Scan the data. Collect each line that contains the word "link".

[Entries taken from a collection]
+---+

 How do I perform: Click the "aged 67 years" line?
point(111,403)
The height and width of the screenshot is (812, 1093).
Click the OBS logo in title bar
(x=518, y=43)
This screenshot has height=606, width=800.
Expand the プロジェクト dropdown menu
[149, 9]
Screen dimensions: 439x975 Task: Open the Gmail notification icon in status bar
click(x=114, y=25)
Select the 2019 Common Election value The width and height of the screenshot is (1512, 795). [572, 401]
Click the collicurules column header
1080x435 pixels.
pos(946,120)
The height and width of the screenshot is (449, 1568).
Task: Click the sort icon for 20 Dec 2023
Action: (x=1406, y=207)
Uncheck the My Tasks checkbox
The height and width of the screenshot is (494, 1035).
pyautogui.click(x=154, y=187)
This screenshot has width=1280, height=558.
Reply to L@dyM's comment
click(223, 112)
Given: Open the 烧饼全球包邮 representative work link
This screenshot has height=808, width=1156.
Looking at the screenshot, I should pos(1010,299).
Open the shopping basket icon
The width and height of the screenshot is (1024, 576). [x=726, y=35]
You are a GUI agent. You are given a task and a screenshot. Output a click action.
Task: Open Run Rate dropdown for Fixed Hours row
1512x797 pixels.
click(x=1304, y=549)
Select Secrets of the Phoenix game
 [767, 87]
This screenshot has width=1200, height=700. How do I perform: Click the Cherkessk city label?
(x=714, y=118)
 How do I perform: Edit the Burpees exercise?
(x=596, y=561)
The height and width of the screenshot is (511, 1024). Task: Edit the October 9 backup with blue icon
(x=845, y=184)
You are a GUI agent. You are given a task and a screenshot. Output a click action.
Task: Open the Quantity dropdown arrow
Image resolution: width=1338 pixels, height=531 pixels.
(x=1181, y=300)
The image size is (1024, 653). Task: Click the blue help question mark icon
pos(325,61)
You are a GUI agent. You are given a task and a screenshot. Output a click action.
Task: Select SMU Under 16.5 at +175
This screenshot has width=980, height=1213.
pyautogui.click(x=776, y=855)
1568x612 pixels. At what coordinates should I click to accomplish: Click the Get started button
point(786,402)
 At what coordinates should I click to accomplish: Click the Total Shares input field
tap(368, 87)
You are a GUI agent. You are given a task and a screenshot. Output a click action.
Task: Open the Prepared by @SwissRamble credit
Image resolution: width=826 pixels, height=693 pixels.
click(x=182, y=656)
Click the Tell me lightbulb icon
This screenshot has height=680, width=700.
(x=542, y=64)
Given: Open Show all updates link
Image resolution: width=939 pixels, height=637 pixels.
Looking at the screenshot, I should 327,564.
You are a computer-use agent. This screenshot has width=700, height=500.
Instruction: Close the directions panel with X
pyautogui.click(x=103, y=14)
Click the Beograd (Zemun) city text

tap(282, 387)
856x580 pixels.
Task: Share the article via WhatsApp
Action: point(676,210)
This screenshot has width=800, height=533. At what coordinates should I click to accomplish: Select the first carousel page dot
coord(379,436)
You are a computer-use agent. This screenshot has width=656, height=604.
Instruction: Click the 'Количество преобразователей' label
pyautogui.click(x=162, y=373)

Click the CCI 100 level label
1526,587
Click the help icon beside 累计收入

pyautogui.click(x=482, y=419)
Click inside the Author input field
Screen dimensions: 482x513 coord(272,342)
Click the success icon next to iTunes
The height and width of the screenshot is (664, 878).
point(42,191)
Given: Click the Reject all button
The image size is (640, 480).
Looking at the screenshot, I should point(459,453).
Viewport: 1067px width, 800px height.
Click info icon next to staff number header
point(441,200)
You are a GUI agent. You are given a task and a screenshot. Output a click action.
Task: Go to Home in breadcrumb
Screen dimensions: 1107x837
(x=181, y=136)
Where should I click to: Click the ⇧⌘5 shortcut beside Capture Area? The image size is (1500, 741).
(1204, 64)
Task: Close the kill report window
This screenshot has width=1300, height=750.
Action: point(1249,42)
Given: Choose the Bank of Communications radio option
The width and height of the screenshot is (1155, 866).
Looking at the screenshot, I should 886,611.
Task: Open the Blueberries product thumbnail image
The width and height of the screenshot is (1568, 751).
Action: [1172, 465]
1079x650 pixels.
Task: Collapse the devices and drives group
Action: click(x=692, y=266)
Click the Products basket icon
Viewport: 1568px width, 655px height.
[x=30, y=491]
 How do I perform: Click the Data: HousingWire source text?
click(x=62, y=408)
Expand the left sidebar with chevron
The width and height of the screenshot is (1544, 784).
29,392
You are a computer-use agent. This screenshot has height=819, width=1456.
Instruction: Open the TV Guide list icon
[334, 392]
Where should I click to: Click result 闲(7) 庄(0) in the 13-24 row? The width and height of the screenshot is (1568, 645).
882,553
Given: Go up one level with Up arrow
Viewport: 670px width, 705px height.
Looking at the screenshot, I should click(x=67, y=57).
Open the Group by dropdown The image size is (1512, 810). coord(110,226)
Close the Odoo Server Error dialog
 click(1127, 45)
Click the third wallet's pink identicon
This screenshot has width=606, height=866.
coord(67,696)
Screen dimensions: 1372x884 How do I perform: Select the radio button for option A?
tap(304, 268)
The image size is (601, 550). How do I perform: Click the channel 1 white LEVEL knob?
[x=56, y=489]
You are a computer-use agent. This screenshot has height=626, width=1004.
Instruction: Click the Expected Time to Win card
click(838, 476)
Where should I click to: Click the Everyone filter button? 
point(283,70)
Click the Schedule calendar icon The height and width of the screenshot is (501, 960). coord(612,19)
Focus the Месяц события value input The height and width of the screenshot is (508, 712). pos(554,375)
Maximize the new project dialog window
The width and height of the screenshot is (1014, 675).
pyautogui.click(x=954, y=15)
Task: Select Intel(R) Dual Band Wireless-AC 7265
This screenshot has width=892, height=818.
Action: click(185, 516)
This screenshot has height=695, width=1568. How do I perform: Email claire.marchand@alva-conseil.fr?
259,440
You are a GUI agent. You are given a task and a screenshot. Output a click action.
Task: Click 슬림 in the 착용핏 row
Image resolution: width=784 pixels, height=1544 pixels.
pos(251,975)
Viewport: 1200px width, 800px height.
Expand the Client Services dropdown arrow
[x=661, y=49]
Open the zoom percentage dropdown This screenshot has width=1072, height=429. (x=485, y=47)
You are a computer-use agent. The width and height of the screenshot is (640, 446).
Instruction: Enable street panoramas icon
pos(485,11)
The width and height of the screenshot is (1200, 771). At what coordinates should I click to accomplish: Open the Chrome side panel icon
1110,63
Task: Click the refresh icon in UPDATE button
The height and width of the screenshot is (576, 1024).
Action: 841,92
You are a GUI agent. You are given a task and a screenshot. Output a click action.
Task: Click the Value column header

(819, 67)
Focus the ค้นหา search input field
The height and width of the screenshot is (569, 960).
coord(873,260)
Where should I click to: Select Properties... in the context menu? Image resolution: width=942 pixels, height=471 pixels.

+---+

SOLUTION
Given: Open the 烧饼全球包邮 representative work link
Given: Open Show all updates link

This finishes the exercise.